## [PROBLEM A]
Format the entries of the pointing dataset below as a numbered list, leaving out any blank lines.

## begin EXCERPTED TEXT

High Consumer Savings, Reduced Government Role,
Drive China's Improved Credit Ratings
Standard & Poor's, the leading credit rating agency,
gave China an improved rating of one notch to BBB+/A-2,
on its foreign currency ratings, saying that the outlook
on the country is positive. The move was seen as a positive
judgment on China's wide range of reforms, which amount
to the downsizing of the government role in the economy.
In the past few years, the Chinese economy has shifted
from one driven by large state-owned enterprise projects,
to one in which the Chinese consumer is the main determinant
of economic growth. Currently, the economy is at an awkward
phase, where the government is trying to come up with
solutions to get out of many state-owned enterprises,
without creating new problems in society.
In particular, the Chinese government is anxious to avoid
the Russian-style privatization which gave rise to the
"new oligarchs" during the Yeltsin years. During
this period, a few well-connected businessmen were able
to leverage connections to buy state-owned assets at fire-sale
prices. Much of the funds which changed hands then ended
up in Swiss or Cypriot bank accounts, with very little
of the money staying in Russia and going into the hands
of working Russians, and leading to the large-scale bankruptcy
of the country.
China's improved credit rating means the country has
improved its outlook, and does not face the large-scale
economic lobotomy Russia faced in the nineties. In effect,
China has been bailed out by the high savings ratio and
now, spending capability of the Chinese consumer, who
it turns out, is very hard-working and economically smart.
This has made it much easier for the Chinese government
to reduce its entitlement programs without creating widespread
social instability.

## end EXCERPTED TEXT
## begin PROVIDED MATERIAL

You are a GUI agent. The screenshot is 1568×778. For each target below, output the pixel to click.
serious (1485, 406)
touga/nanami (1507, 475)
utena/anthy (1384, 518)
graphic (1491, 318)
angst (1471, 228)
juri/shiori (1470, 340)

## end PROVIDED MATERIAL

## [PROBLEM B]
Resume the article on China's improved credit rating from the point where it stops.

## [WRITTEN ANSWER A]
1. You are a GUI agent. The screenshot is 1568×778. For each target below, output the pixel to click.
2. serious (1485, 406)
3. touga/nanami (1507, 475)
4. utena/anthy (1384, 518)
5. graphic (1491, 318)
6. angst (1471, 228)
7. juri/shiori (1470, 340)

## [WRITTEN ANSWER B]
However, the country continues to face challenges on
the privatization of its large financial sector. While
Premier Wen's move to help the healthier state-owned banks
have been positively greeted on Wall Street and in the
West, the reception in China has been much more guarded,
and sometimes critical.
While the profitability of many state-owned enteprises,
especially those involved in commodities, have been helped
by growing domestic demand, many privately-owned manufacturers
are facing a profit squeeze because of rising commodity
prices. While commodity traders just pass on their price
rises, the manufacturers are facing downward pressure
from their buyers.
When inflation starts, it always starts from commodities.
Last year, China strongly resisted international pressure
to let the yuan rise against the dollar because of its
wish to keep unemployment low, and to resist foreign pressure.
Now, with the dollar falling more than 30 percent, resulting
in higher petroleum prices and OPEC reducing production,
there are more voices calling for a revaluation of the
yuan against the dollar, and for diversifying assets away
from the US dollar.
Another major challenge for China is the scramble to
find oil and petroleum resources. Just when oil consumption
was peaking worldwide, Chinese consumers began to buy
automobiles in 2003 in a big way.
For China, the trend is positive, but there are going
to be many bumps on the road.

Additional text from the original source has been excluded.